Efforts to Reduce Truck Rollovers Prove Successful

The Florida Department of Transportation identified overturned trucks as a serious problem affecting the state’s highways. State officials decided to address these truck accidents in two ways, both focusing on keeping traffic moving in an orderly and safe manner. First, the state attempted to improve safety and reduce the number of rollovers by posting new signs and by committing to new construction where rollovers were commonly occurring, including ramps connecting I-595 to Florida’s Turnpike. Second, the state decided to implement a system of bonuses to towing companies that could clear overturned semis in 90 minutes or less.

The efforts to reduce semi rollovers have been successful to date. In 2005, there were 708 accidents involved truck rollovers. In 2009, that number had been reduced to 296. The bonuses for clearing accidents had slightly reduced the time it took for lanes to be completely cleared. In addition to reducing the truck accidents, themselves, this reduces congestion and makes the roads safer for everyone.

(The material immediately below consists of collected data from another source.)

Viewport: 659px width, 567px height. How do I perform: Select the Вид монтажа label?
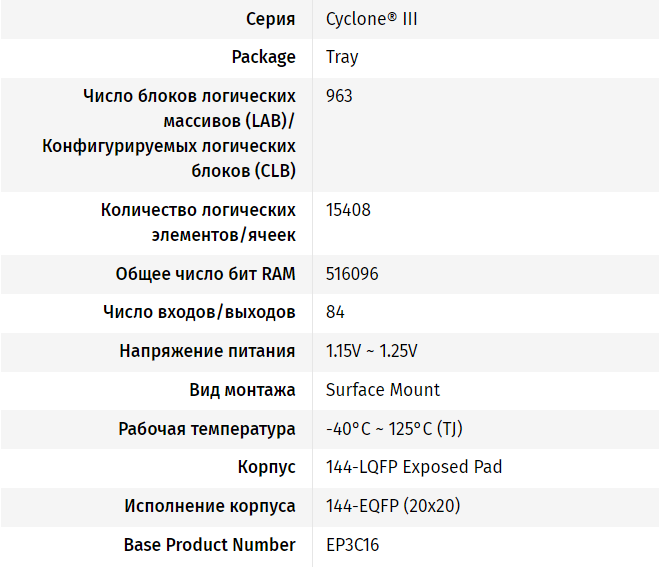coord(242,389)
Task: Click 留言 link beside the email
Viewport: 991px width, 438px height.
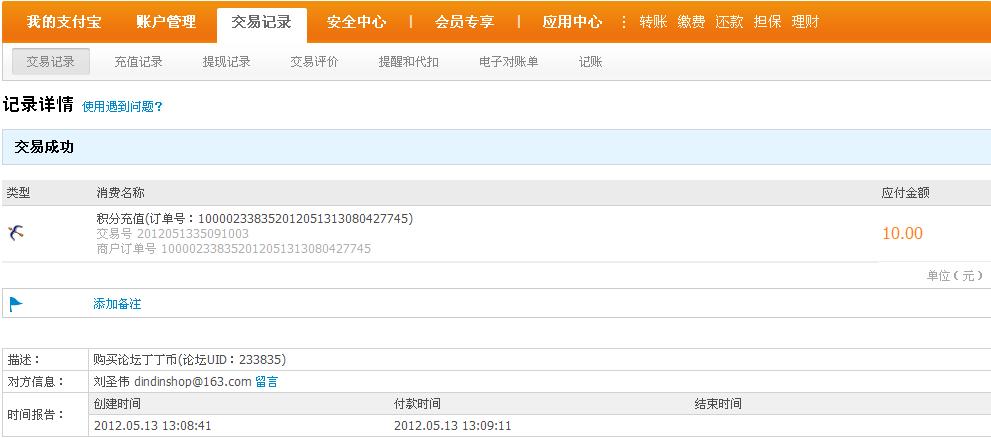Action: click(x=267, y=381)
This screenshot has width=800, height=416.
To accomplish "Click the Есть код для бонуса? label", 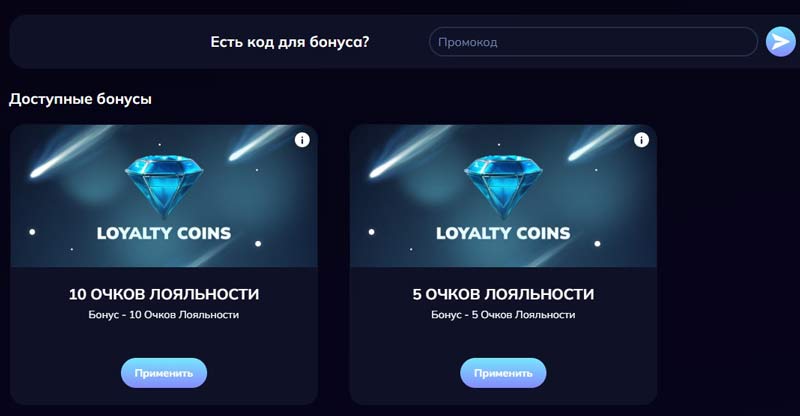I will coord(290,42).
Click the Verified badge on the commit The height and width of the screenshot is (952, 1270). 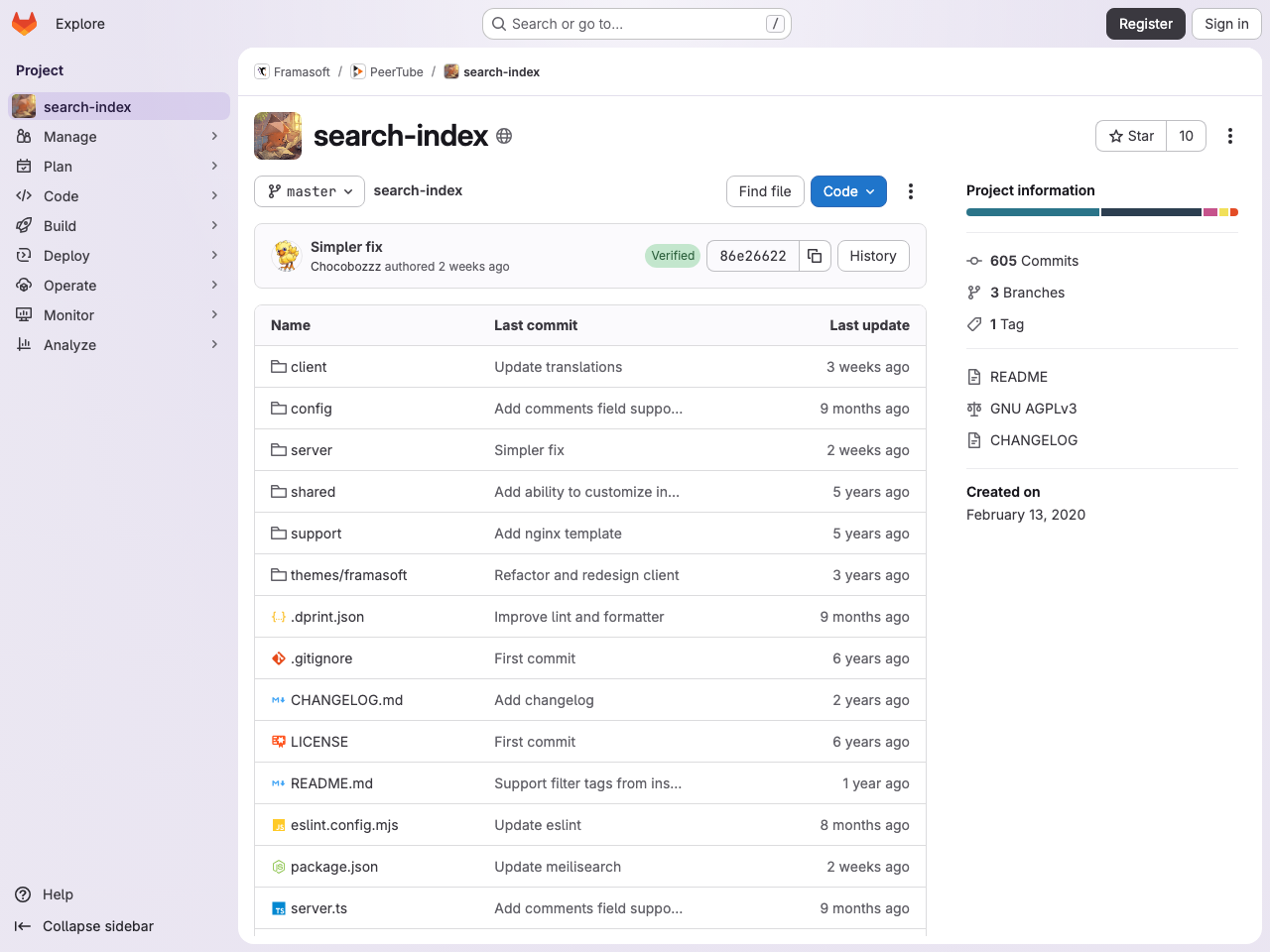point(672,255)
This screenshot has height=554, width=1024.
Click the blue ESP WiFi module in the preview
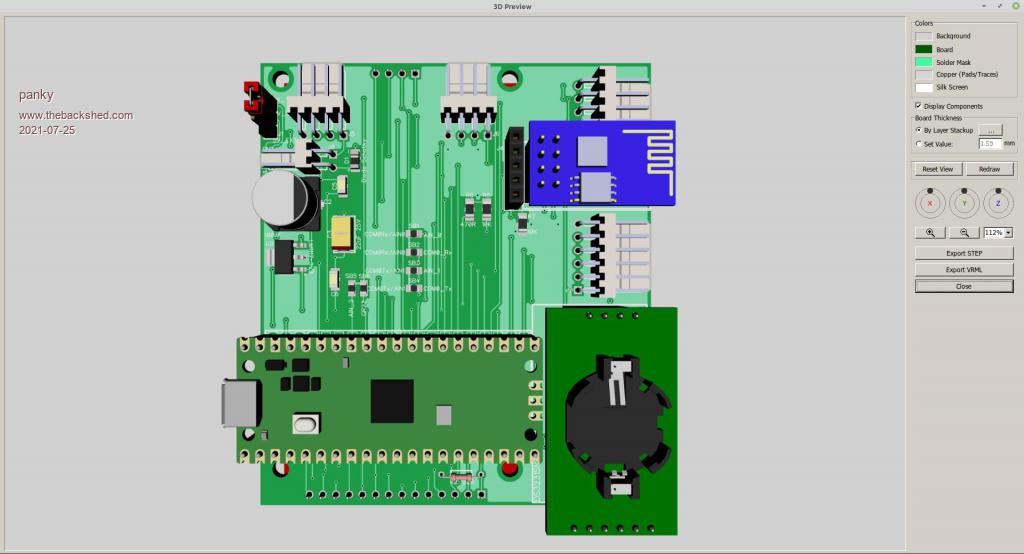(x=600, y=160)
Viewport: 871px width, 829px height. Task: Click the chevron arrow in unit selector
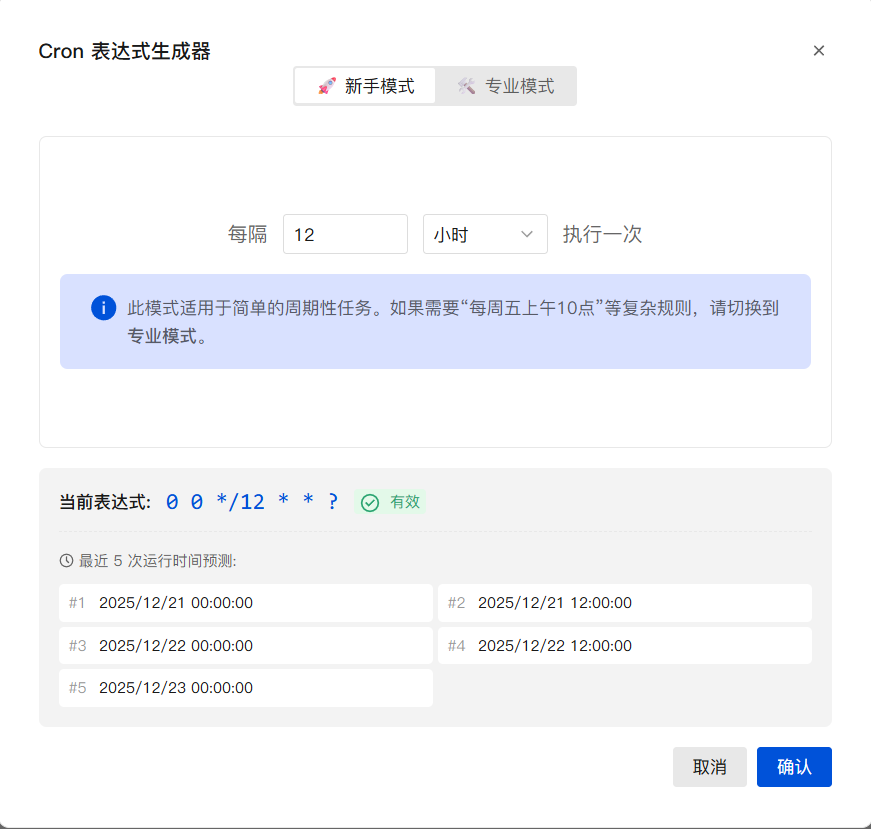point(527,234)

Driver error is the cause of most semi-truck rollovers, but those errors are often due to an absence of information. Drivers who are unfamiliar with the roads on which they drive may not realize that a cloverleaf ramp is particularly tight or that an on-ramp requires two sharp turns in order to merge with traffic. By making the transitions smoother when new construction is done or by posting clear signs indicating safe on-ramp speeds, drivers may make the necessary adjustments to avoid a rollover.

Semi rollovers can cause serious injury or death and often lead to massive congestion which also contributes to personal injury accidents. A reduction in rollovers can save lives and help taxpayers avoid the massive expenses involved in major cleanup of state highways. Any efforts the state can make to improve safety and avoid unnecessary expense should be applauded.